Victory is in the air!  Copenhagen was a disaster for global warming alarmists.  And they know it.  Last Friday, January 22 there was a town hall meeting for NGOs called “Moving forward from Copenhagen” in Washington, D.C.  It was hosted by the United Nations Association of the USA’s Council of Organizations.  The moderator was Angela Anderson, an alarmist and program director for the US Climate Action Network.  This made it clear from the start that they were not interested in a genuine discussion about the issues, but only in finding a new way to push forward their agenda.

The mood was one of disappointment and confusion.  The global warming crowd has been planning for years to get a strong treaty passed to succeed the Kyoto Protocol.  Instead, COP15 produced a vague document that likely will be ignored and quickly forgotten.  Anderson captured the general sentiment when she said despondently, “I dedicated two years of my life to getting an agreement in Copenhagen.  Now what?”

Shut out the third-world

Bruce Rich, Senior Counsel for the Sierra Club, is apparently willing to deny 172 countries, including most of the developing world, the right to participate in the policymaking process.  He declared that the “UNFCCC process is a shambles” and suggested abandoning the UN forum.  Given the urgency, he said, the G20 might be a better place for pushing through a global climate change accord.

The arrogance implicit in this idea is shocking.  If the greens were truly concerned about the impact of global warming on the world’s poorest and most vulnerable nations, they would not attempt to shut them out of the solution.  At best, it is elitist.  Moving the discussion to the G20 would mean only the most prosperous nations of the world could participate in a ‘solution’ to global warming.  At worst, if the G20 nations attempted to institute an agreement that restricted the options available to the developing world, it is a form of eco-imperialism.

Carole Conors from the UNA-USA disagreed with Rich, praising the transparency of the of the UN process.  But even she suggested that the rules of procedure needed to be reformed away from the current consensus procedure.  In other words, everyone is frustrated that China and the rest of the developing world were able to prevent a treaty by walking out on the negotiations.  Nevertheless, they were not able to agree on a new strategy.

More propaganda

About the only thing they all agreed on was the need to push their distorted view of the science on the public even more than they have for the past decade.  Conors blamed the American public for the Senate’s failure to act on the cap and trade bill: “We desperately need public education.  The public doesn’t understand this topic. . . .  Politicians can’t go way beyond what their constituents want them to do.”  Thank goodness this is still a democracy!

Why they think more “public education” will work is a mystery.  If the past two decades of using the news media as a mouthpiece for their propaganda and a major motion picture have been unable to convince the public, it is doubtful there is anything left that can.  Now it is our turn, as realists, to present our case, and if our victory in Copenhagen reflects public opinion at all, the people are listening.

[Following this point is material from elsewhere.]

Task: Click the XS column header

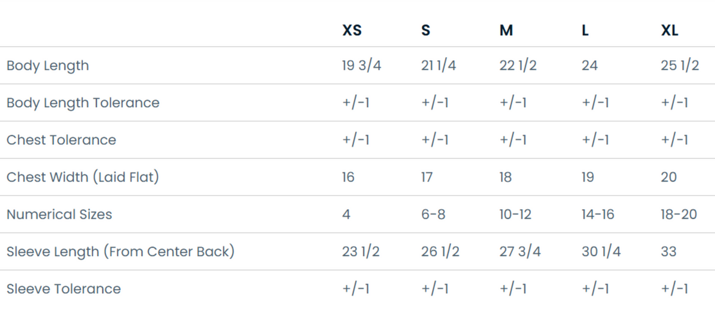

As we put the last of the alarmists’ apocalyptic claims to rest, the world should take the opportunity to promote progress in the developing world.  The market must be allowed to provide developing nations with the latest clean coal, gas, and nuclear technologies—regardless of their carbon footprint.  This will allow the poor to gain better access to food, water, and energy as well as giving them the opportunity to rise out of poverty.  The West did so once, over two hundred years ago in the Industrial Revolution.  It is time the rest of the world had the same chance.